- I am currently an undergraduate student majoring in Computer Science & minoring in Economics and Data Science
- My technical experience includes:
- Software Engineering Intern @ ARUP Laboratories
- Undergraduate Research Assistant @ Michigan State University Civil and Environmental Engineering Department
- Undergradutate Research Assistant @ Michigan State University Office of Medical Education Research and Development
- Backend Developer @ Quarry
- My main areas of expertise are:
- Building full-stack web applications using Django + RESTful API + SQL Databases
- Machine Learning, specifically Transformer models in Natural Language Processing
- AWS for cloud services for system design & practical ML
The Shopping Assistant project is a full-stack web-based application designed to enhance online shopping experiences through web scraping, chatbot assistance, and wishlist management. Built using Django, Celery, Redis, and TailwindCSS, this project provides real-time price tracking, automated notifications, and a chatbot interface.
The Genesis project is a full-stack web app developed during a Datathon, where I won $1,500 with 1st place in the GenAI track. It leverages Generative AI to create personalized travel itineraries, including flights, hotels, and transportation, tailored to users' preferences and budgets. With automation and AI-driven recommendations, Genesis simplifies trip planning, making travel seamless and hassle-free.
The Jack in the Box project is a C++ application designed to simulate and animate various machine systems and characters. It features an animation framework, actor and timeline management, and machine system integrations. The project is built using CMake for cross-platform compatibility and includes a robust testing suite powered by Google Test.
Built for educational and research purposes, this project enhances animation and machine simulation using wxWidgets for UI, Google Test for validation, and Doxygen for documentation.
This web application is designed to make video editing easy and intuitive.
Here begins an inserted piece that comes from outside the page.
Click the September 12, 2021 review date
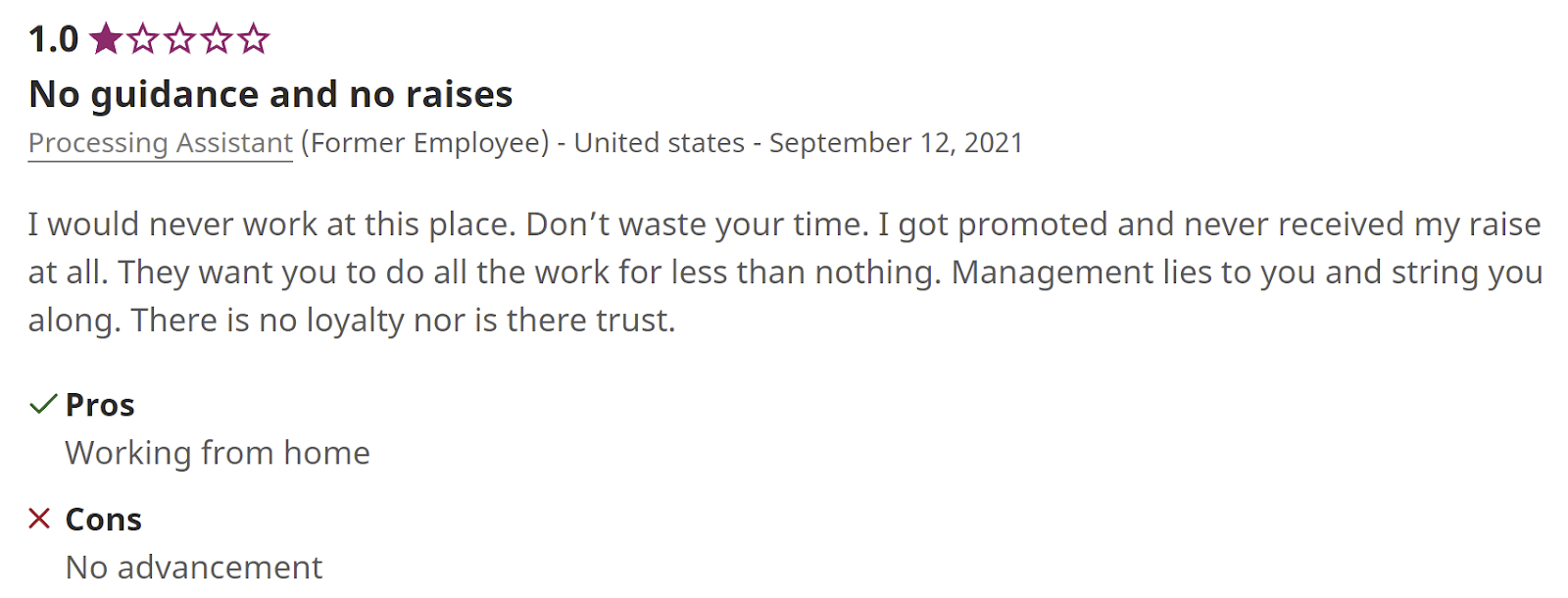Image resolution: width=1568 pixels, height=598 pixels. tap(896, 143)
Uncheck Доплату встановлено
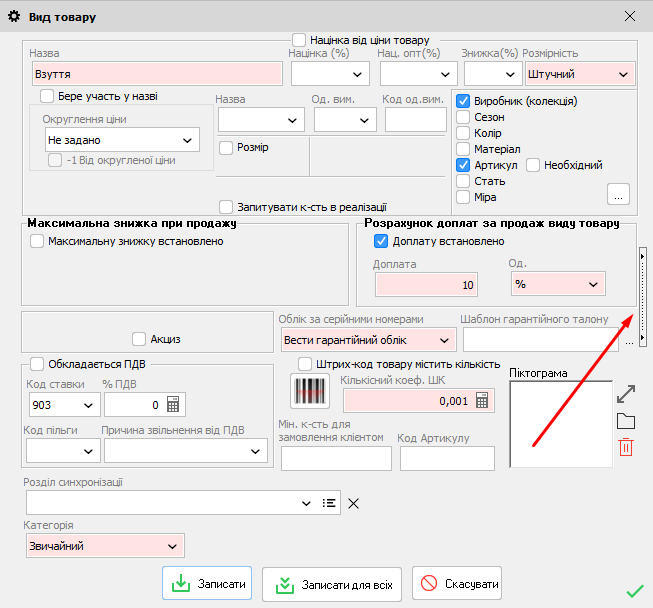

It uses a combination of front-end and back-end technologies to provide users with a powerful tool that allows them to edit their videos quickly and efficiently using the generated transcript from the video you can delete words from the transcript to remove that section of the video.
This is an android app developed in Java to allow student organizations on campus to gain more exposure for their events with RSVPing functionality, Google Maps API to find the location and other cool features.
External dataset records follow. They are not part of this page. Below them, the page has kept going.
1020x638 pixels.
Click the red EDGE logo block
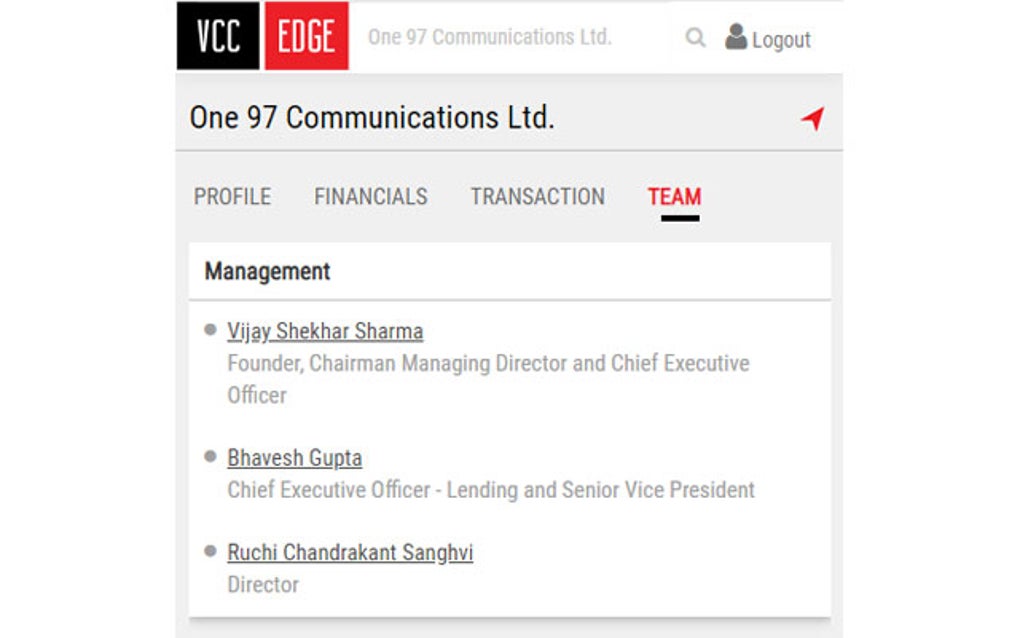(306, 37)
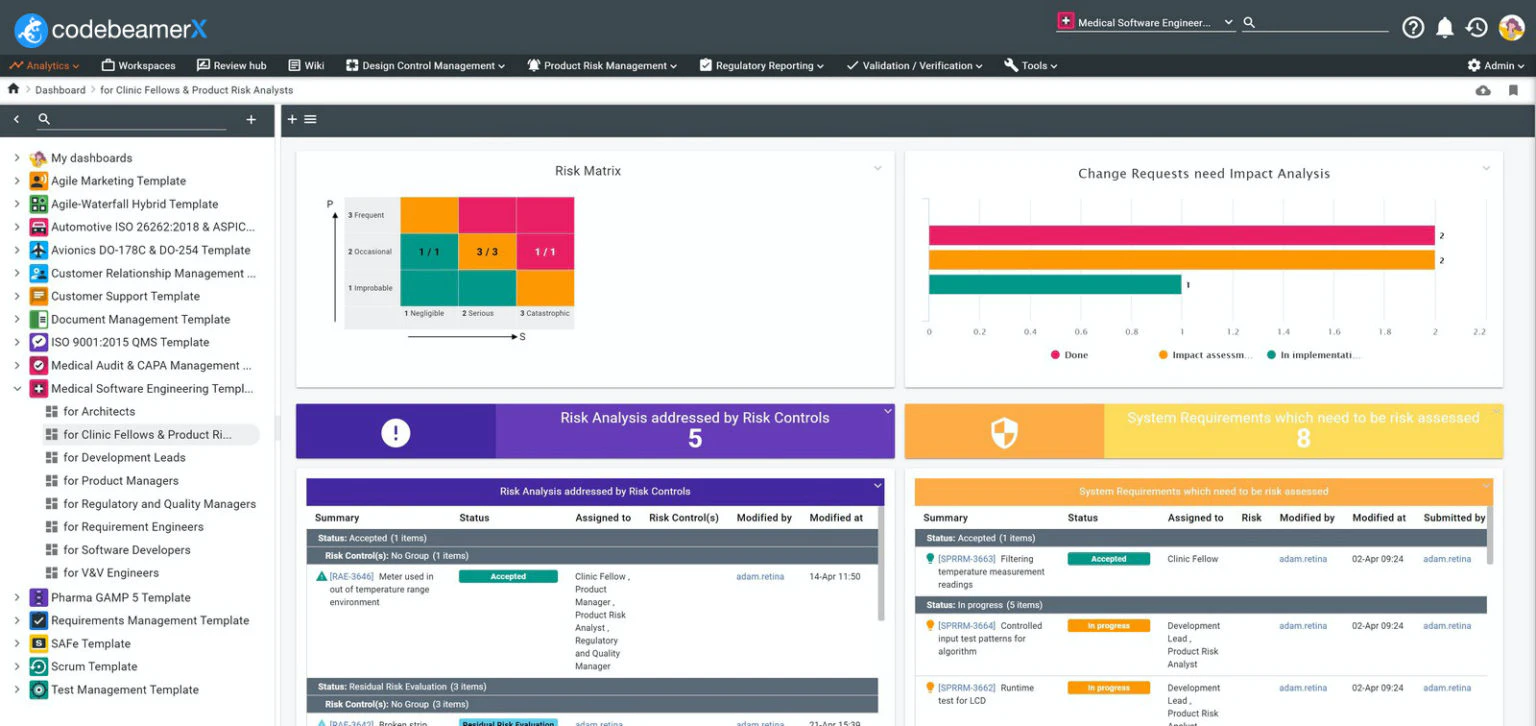Open the RAE-3646 risk item link
This screenshot has height=726, width=1536.
coord(351,577)
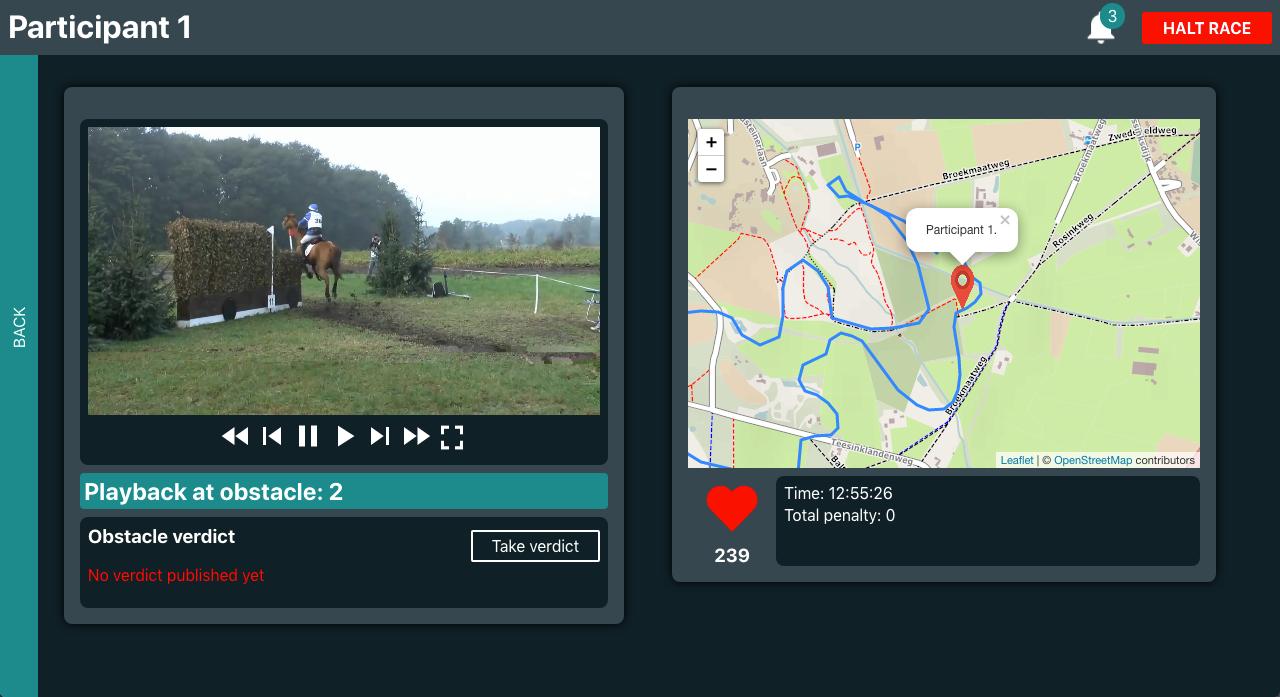This screenshot has width=1280, height=697.
Task: Select the Playback at obstacle 2 header
Action: 344,491
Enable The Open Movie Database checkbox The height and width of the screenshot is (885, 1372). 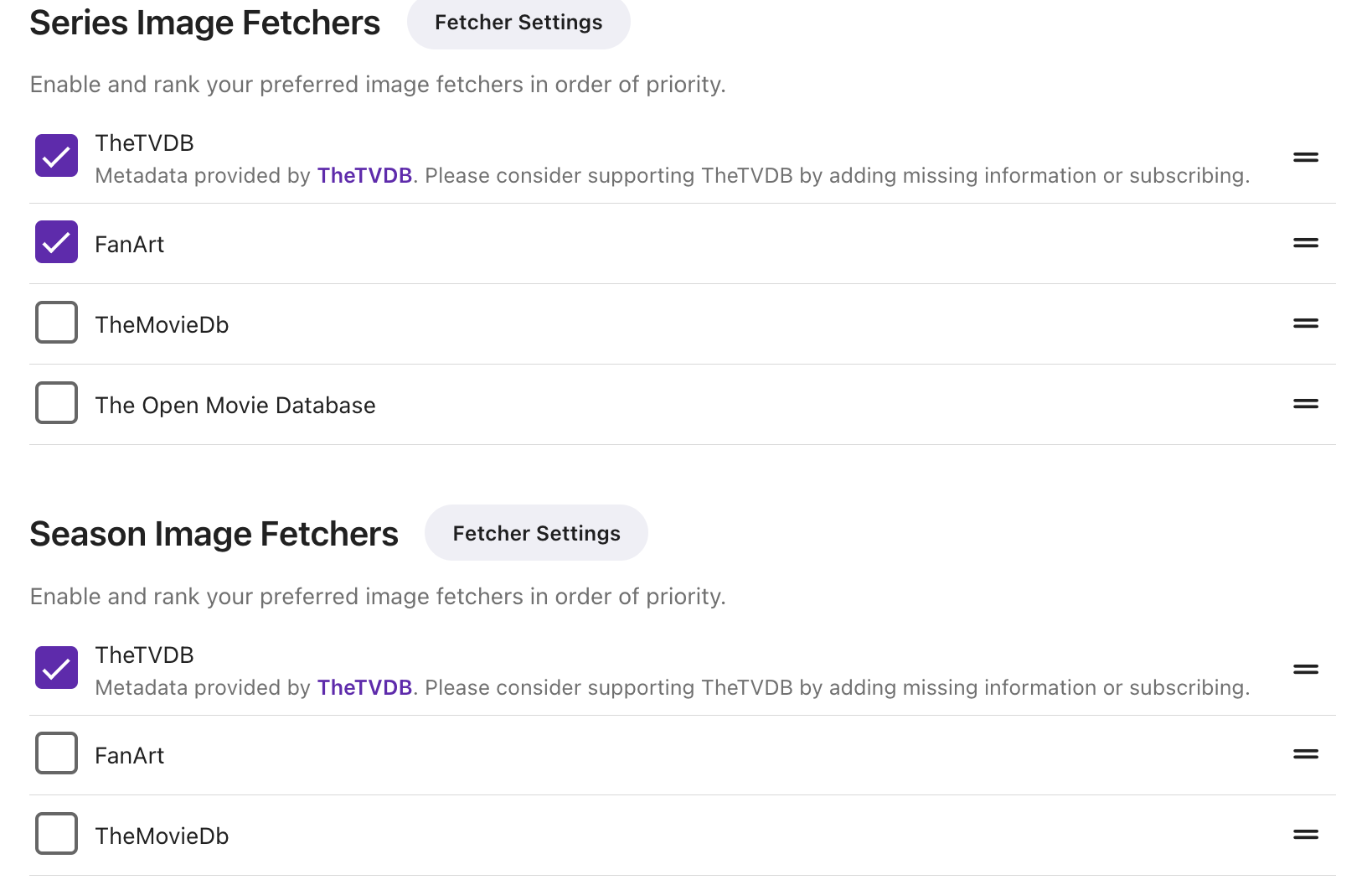click(56, 403)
The Retrieval-Augmented Generation (RAG) System developed at ARUP Laboratories is an advanced AI-powered solution designed to enhance genetic variant information retrieval and report generation for clinical variant scientists. By integrating large-scale document processing, fine-tuned embedding models, and an interactive chatbot UI, the system streamlines access to critical genetic insights.
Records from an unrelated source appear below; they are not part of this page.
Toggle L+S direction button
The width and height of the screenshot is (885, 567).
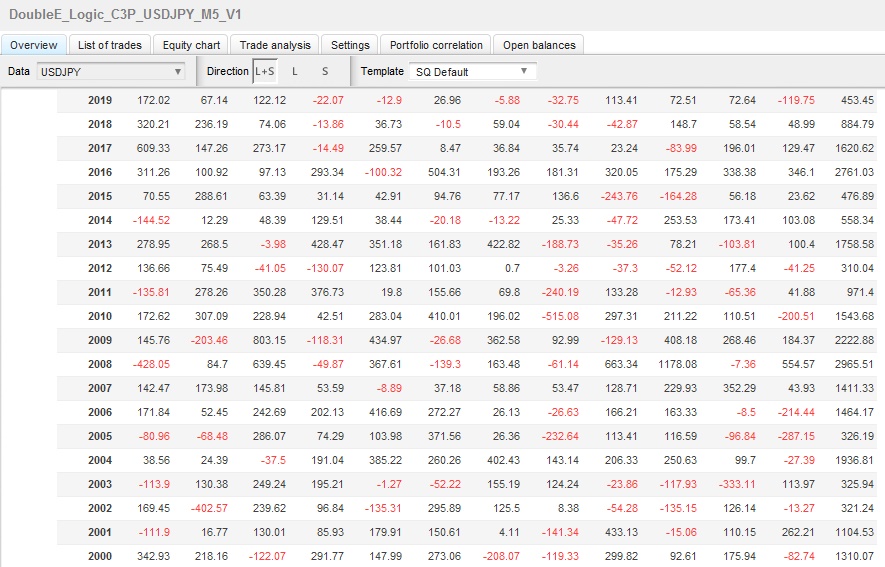pos(264,71)
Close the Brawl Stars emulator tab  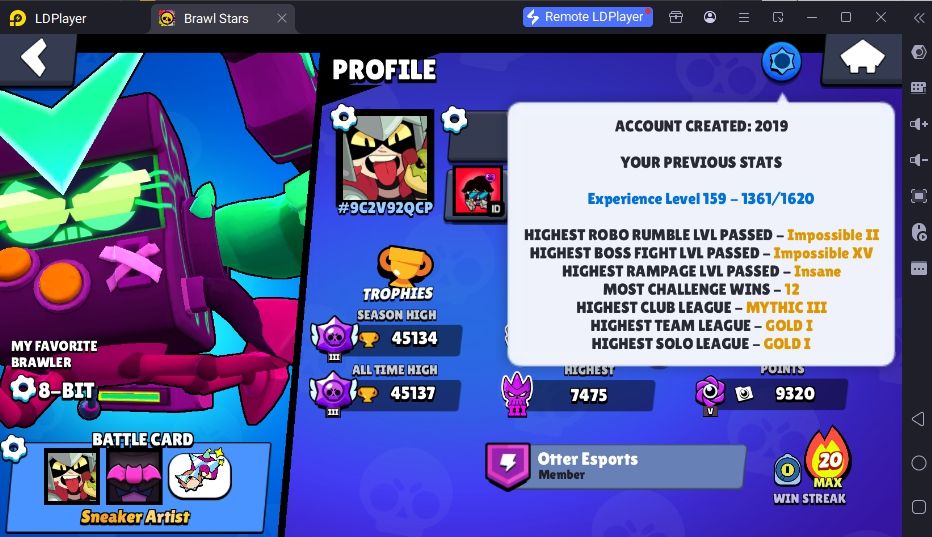(282, 18)
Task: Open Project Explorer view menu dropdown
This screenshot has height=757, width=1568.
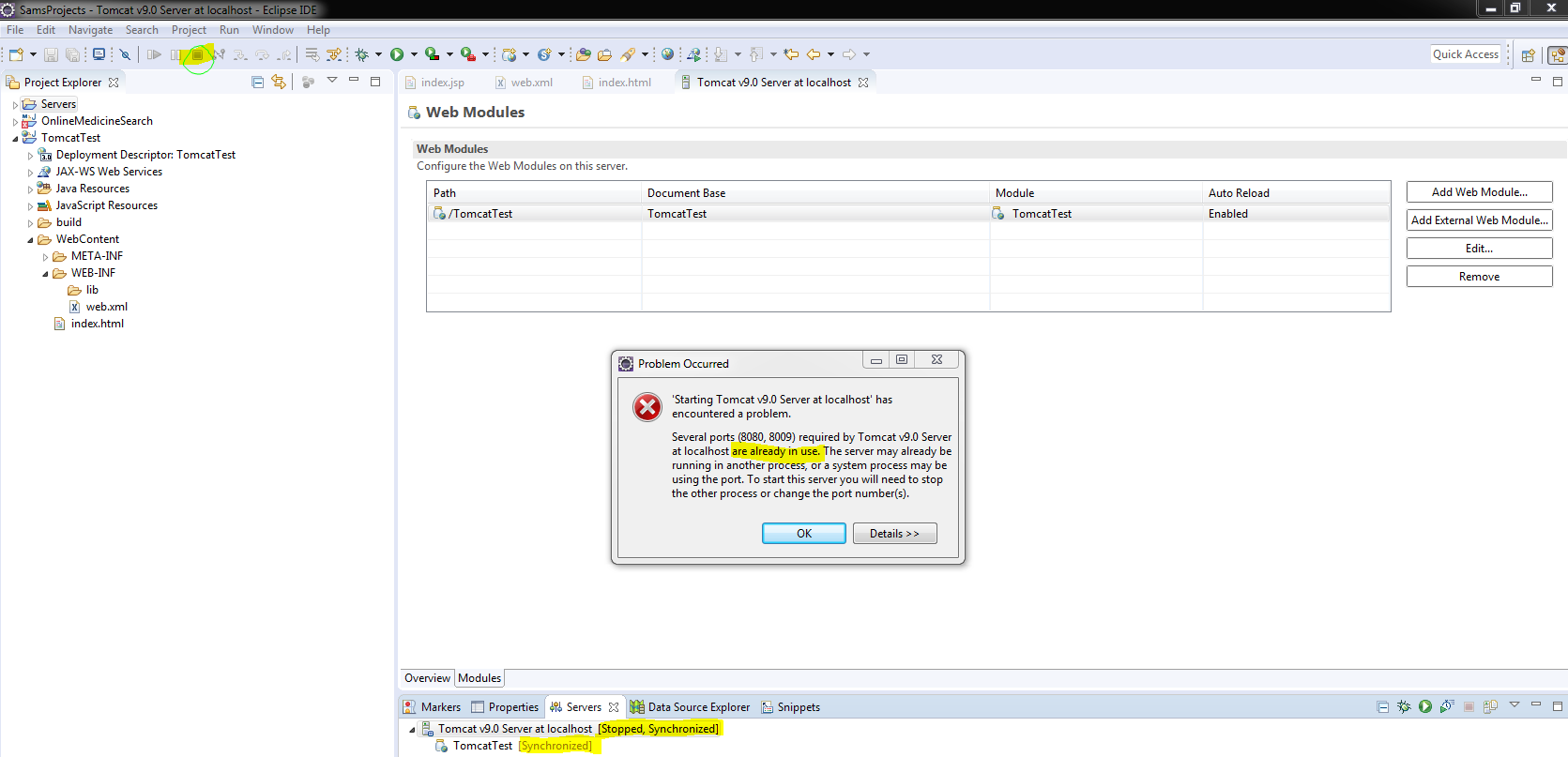Action: coord(331,81)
Quarry is an AI-powered content creation platform that helps podcasters and long-form video creators efficiently generate short-form content for social media. Using advanced machine learning models trained on thousands of high-performing short-form videos, Quarry automatically identifies the most engaging moments from long videos or podcasts, generates captions, and formats the content for optimal online reach.
The Geo-ML Project, developed at the Civil Engineering Department, Michigan State University, is an AI-powered web-based toolkit designed to streamline geotechnical data analysis using machine learning and automation. This project aims to assist engineers and researchers by simplifying the extraction, processing, and visualization of geotechnical data.